To share space is to give of something we do not own, are not entitled to and which has been gifted to us. I did not learn this on my own, as on my own I am selfish and entitled, believing I own the space I inhabit. If, like the proverbial lesson in kindergarten, I have learned to share, it is because the people at the Aurora Commons have taught me how.
I run an art program at a low barrier drop-in site, a neighborhood living room on North 90th Street and Aurora Avenue North called the Aurora Commons. We live life alongside neighbors who struggle with being unhoused and drug dependent, are defined by the world through their less-ness, their home-less-ness, their identities identified by existing perpetually in the wrong place. “You can’t be here. … You can’t be here either. … Well, you can’t be over there either” are the messages Andy, a friend of the Aurora Commons, tells me he receives daily.
“Where should I go?” he asks in response, but the answer almost always is “anywhere but here.”
These termed home-less people live lives being pushed out into the margins of space, and in their marginalization they step into the Aurora Commons and teach me that space is something we equally share.
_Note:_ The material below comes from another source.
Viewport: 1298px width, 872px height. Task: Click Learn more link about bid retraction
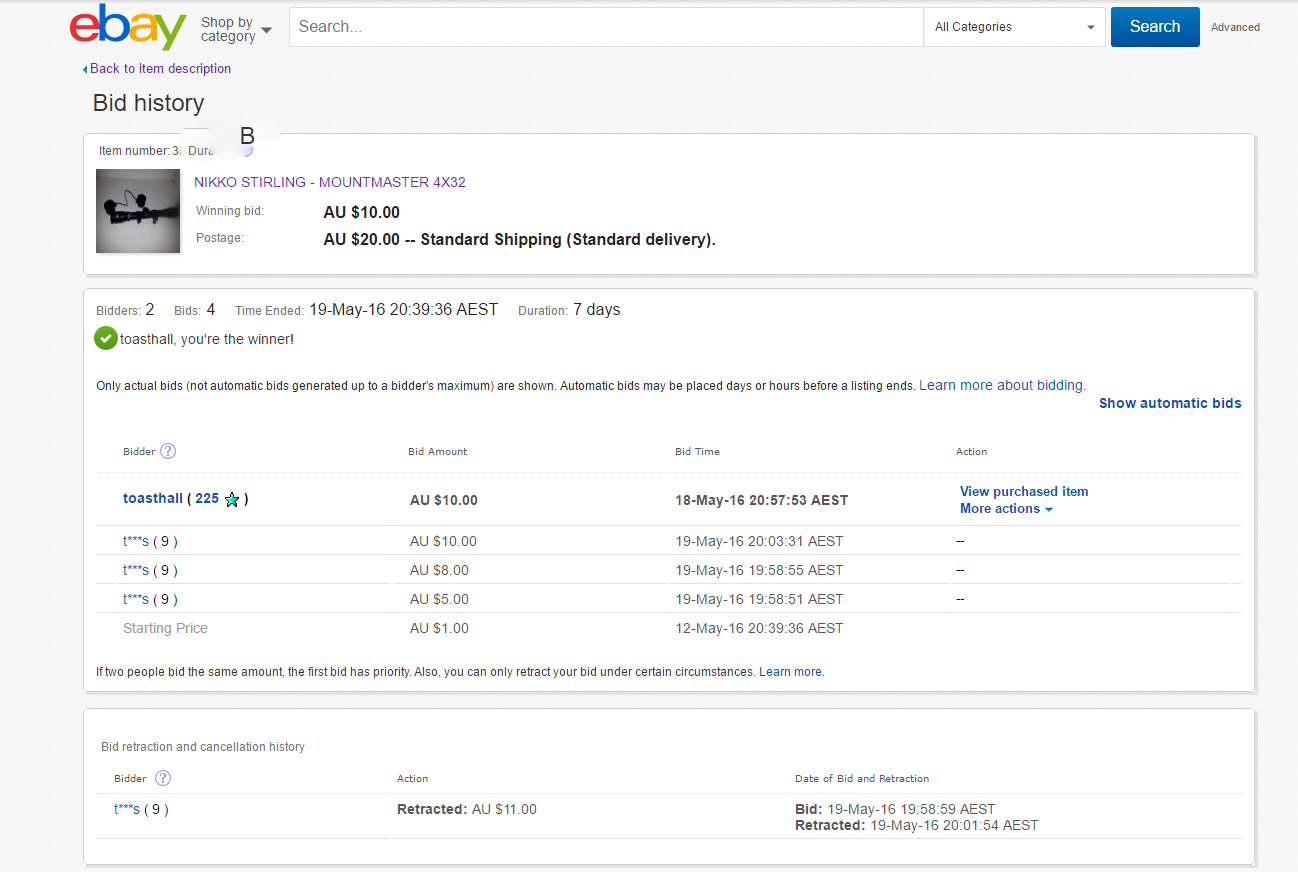[x=790, y=672]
As humans who inhabit space, our responsibility is to make sure those who are oppressed have access to space with respect and dignity. Without a space of their own, they teach me that the more they give, the more they have, while we as a nation are gripped within the ideology of the pie — meaning if you get a bigger slice, then I am left with a smaller slice.
Our deep fear of lack, of loss, of losing part of the pie we believe we are entitled to leads to a culture that colonizes space. Those of us who are privileged enough to have access to space without dissention often do not think about space — this is the path of privilege, not having to think about what others wrestle with, what others lose their lives over.
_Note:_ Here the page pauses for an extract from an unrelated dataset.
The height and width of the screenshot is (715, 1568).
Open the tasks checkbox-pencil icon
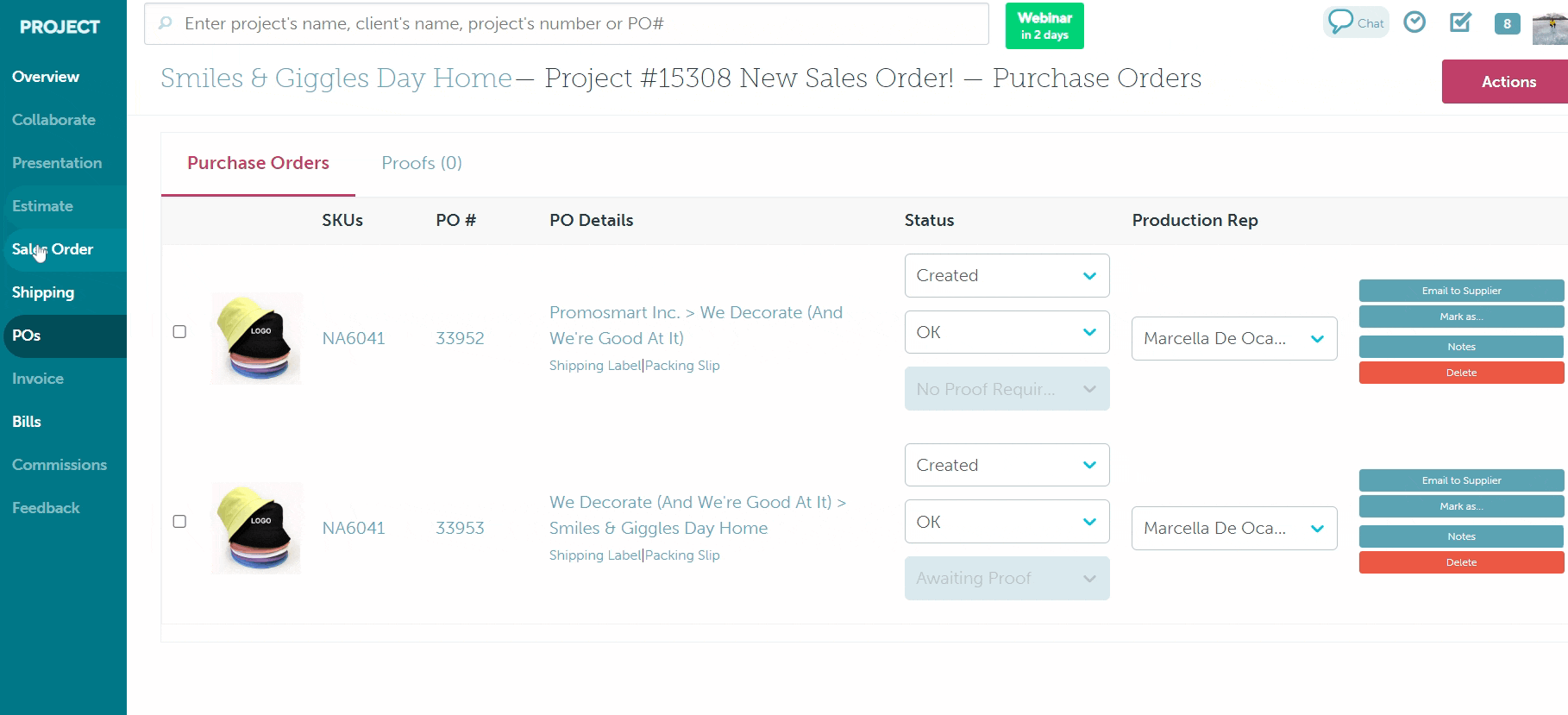(x=1460, y=22)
Colonization of space means those in power regulate the rules of who can be where, and in tandem, designate who we deem has value and worth in our society.
In America, we come from a dark history of taking space, of regulating the bodies that enter into spaces we have deemed improper to inhabit.
Colonizing space means we create criminals out of people trying to survive, thus perpetuating the cycle of violence, trauma and distrust. This, coupled with our fear of those who are different, means space becomes the canvas upon which we inscribe our fear and discrimination — justifying it through economics, safety and the belief that if people just tried a little harder they wouldn’t have to be living on the streets, wouldn’t find themselves in the painful situations they are in.
To share space is something I learned from those who have been excluded from it, from those who experience space on the fringes, who learn that they are not only sleeping in the wrong places, but that they are in their embodiment themselves the wrong people. We must give up the belief that we have exclusive rights to the space around us in order to listen to the voices in Seattle, to the voices in our nation and across our globe who hear the message “anywhere but here.”
To exist as a human means to always be in relationship with space, and our existence depends on our shared lives with one another, delegating space as a relational sphere.
Human dignity and freedom is a battle fought within the landscape of space. This relational sphere of space goes beyond what we believe are objective modes of regulating space and speaks to our imbedded beliefs of others and ourselves. To share space is the work of empathy and equality — of radical resistance.
Jacqueline Moulton is an artist, writer, and art program coordinator at the Aurora Commons.